Jaren Holmes

St. Bonaventure’s Jaren Holmes (5) puts up a shot against George Washington during an Atlantic 10 men’s basketball game this past February at the Reilly Center.

ST. BONAVENTURE — It hasn’t happened in 28 years.

On Dec. 1, 1992, the St. Bonaventure men’s basketball team ushered in a new season, and a new era under first-year coach Jim Baron, with an 83-74 triumph over Navy inside the Reilly Center. That was the last time the Bonnies started a season in December, a practice that, even by then, was becoming extinct as the number of games a college team was allotted began to increase.

Until now.

Try as it did to avoid an exposure and side-step a recent outbreak on campus (which by Friday had numbered 70 active cases), Bona could no longer withstand a seemingly impossible numbers battle, becoming the latest Division I program to have to pause activities for at least 14 days after a positive COVID-19 test on Thursday.

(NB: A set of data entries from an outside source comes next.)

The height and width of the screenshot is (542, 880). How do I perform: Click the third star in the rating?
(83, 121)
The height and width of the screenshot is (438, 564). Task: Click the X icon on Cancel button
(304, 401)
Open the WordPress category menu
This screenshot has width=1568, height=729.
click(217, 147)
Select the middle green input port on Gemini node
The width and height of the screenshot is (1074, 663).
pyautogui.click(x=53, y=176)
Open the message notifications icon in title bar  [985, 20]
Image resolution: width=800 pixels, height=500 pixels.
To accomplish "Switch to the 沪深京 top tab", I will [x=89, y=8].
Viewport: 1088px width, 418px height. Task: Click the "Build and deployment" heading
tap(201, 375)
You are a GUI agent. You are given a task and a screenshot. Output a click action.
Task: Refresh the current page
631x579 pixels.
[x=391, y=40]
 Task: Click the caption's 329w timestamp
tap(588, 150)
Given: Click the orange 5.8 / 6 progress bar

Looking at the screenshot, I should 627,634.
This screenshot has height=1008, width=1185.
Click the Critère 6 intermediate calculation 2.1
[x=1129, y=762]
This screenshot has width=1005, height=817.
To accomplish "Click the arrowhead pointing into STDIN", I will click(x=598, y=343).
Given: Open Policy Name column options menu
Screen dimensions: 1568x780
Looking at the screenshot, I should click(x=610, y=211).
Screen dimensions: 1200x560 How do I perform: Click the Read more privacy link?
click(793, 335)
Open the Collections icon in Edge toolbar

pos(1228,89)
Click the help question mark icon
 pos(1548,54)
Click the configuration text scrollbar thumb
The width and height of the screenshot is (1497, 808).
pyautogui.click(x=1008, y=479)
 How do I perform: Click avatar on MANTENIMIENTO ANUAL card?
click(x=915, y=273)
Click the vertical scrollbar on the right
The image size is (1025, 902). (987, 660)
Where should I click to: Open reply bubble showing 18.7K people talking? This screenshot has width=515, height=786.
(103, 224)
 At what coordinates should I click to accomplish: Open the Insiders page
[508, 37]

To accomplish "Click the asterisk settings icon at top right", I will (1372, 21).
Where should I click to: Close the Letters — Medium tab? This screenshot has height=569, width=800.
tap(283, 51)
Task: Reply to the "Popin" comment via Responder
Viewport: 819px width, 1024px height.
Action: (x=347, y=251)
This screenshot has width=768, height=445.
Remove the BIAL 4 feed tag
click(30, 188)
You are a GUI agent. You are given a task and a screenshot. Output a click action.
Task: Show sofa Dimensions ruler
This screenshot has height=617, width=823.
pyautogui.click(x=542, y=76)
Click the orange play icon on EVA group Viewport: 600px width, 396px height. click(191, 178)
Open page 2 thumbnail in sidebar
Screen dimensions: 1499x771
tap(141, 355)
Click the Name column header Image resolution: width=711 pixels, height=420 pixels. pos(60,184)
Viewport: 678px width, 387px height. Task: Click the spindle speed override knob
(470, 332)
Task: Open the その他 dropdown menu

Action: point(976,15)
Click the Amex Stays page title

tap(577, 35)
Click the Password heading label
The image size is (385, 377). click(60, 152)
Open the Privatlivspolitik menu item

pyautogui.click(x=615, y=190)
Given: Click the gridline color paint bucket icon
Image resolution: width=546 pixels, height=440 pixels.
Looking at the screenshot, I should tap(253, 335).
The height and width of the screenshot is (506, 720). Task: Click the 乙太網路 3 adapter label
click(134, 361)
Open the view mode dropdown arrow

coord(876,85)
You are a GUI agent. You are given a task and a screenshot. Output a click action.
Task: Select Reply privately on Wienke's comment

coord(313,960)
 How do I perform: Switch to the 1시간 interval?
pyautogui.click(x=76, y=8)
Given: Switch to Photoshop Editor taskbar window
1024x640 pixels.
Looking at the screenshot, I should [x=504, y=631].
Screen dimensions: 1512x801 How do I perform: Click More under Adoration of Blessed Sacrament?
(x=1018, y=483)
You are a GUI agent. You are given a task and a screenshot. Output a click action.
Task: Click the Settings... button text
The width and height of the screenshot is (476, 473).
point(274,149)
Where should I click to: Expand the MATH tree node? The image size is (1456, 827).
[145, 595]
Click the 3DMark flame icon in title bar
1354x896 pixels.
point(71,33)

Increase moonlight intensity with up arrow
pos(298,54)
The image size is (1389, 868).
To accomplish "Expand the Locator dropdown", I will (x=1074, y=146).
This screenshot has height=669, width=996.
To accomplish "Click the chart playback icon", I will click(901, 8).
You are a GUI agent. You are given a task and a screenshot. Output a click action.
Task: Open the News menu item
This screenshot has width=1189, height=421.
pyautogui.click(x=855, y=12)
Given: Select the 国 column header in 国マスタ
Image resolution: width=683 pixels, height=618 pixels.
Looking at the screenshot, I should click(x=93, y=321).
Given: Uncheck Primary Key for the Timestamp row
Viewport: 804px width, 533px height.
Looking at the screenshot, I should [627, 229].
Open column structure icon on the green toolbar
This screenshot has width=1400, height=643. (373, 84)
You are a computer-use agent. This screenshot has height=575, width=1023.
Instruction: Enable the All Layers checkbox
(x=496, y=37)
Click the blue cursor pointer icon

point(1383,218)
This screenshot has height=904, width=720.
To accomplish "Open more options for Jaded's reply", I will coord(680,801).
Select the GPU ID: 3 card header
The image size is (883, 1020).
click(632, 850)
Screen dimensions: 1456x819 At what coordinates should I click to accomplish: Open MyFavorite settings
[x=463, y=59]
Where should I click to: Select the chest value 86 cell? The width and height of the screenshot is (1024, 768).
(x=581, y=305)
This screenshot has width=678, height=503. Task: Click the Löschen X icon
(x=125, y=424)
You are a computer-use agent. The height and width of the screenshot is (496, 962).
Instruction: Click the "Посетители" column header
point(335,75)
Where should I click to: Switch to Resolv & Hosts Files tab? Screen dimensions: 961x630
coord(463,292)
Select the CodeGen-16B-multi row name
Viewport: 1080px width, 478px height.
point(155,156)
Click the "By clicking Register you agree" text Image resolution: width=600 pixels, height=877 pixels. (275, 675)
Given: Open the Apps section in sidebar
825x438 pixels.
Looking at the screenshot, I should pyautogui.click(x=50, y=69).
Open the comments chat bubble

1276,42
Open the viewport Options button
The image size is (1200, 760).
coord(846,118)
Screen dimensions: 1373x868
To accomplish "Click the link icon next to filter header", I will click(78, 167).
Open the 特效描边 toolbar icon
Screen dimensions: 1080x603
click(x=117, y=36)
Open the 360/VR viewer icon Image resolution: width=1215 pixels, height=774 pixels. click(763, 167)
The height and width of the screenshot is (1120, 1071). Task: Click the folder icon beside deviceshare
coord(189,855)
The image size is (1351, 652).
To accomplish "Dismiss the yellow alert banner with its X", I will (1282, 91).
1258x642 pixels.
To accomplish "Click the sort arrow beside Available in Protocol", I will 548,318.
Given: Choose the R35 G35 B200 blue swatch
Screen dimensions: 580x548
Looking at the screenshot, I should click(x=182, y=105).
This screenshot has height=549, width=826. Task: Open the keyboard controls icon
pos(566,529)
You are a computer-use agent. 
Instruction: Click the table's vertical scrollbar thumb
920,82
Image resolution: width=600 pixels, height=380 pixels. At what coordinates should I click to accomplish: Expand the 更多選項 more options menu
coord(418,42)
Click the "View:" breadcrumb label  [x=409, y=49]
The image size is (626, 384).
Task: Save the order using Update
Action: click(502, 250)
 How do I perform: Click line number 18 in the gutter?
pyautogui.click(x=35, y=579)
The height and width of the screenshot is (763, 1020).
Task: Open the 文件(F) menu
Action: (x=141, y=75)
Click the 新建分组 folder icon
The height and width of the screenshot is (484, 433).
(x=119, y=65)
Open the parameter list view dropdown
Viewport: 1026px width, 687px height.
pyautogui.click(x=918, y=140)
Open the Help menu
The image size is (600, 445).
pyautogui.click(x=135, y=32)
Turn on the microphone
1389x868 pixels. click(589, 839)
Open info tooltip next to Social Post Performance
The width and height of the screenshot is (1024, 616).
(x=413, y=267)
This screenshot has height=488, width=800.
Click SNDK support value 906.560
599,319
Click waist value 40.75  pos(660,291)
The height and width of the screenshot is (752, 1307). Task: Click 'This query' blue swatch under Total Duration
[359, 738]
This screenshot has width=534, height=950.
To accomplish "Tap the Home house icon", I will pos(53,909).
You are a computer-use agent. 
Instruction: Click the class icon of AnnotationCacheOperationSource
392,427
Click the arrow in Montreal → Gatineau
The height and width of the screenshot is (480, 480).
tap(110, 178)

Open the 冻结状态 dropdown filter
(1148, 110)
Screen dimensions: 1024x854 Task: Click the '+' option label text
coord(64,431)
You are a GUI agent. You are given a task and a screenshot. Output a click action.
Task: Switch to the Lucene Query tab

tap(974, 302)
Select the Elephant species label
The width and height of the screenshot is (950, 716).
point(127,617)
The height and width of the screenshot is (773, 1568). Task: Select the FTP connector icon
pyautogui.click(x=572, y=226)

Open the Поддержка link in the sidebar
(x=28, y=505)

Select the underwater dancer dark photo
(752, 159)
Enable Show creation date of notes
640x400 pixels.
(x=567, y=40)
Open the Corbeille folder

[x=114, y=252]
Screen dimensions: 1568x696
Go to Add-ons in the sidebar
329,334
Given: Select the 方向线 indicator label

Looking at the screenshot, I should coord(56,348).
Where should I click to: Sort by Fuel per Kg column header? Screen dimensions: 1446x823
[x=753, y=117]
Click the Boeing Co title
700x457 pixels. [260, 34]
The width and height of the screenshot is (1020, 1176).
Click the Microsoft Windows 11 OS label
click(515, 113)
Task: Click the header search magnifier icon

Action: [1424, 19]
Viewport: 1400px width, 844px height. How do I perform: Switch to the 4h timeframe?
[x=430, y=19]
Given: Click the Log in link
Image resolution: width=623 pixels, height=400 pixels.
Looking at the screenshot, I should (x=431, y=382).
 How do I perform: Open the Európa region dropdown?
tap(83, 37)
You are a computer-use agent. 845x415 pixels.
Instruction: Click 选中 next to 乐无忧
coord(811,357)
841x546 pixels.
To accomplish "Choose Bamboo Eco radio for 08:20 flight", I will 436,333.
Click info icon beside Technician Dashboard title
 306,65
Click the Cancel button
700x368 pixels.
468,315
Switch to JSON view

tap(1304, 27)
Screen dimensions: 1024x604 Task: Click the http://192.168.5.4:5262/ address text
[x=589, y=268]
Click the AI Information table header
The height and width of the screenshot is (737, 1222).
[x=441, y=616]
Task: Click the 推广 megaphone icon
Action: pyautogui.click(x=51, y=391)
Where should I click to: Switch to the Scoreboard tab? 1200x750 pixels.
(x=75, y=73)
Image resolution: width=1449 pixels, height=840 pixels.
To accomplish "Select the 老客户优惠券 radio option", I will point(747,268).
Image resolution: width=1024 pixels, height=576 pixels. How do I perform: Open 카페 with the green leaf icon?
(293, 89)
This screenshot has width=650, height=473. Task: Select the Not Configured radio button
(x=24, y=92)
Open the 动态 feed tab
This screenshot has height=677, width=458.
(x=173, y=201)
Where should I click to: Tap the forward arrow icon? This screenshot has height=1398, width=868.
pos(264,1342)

As a result, it will no longer be able to participate in next week’s three-game “Bubbleville” event at Mohegan Sun in Connecticut. That also pushes its 2020-21 season-opener until at least the first week of December.

And though that makes for another crushing blow for a team with such billowing expectations in the coming (?) year, the Bonnies continue to somehow remain positive amid such trying circumstances.

“RIGHT NOW, everybody’s in good spirits,” junior guard Jaren Holmes insisted via a Zoom call Friday. “Like I’ve said, everything happens for a reason; something could possibly go wrong (in Connecticut). I don’t know what the Lord has planned for us, but I know that if we were supposed to be there, we would have been there.”

The Bonnies had done “everything right” to protect themselves from the virus, Holmes maintained.

His thoughts underscored what coach Mark Schmidt and fellow junior captains Kyle Lofton and Osun Osunniyi had said during Atlantic 10 Media Day the week before, when they spoke of making sacrifices to save the season, of choosing Playstation over parties.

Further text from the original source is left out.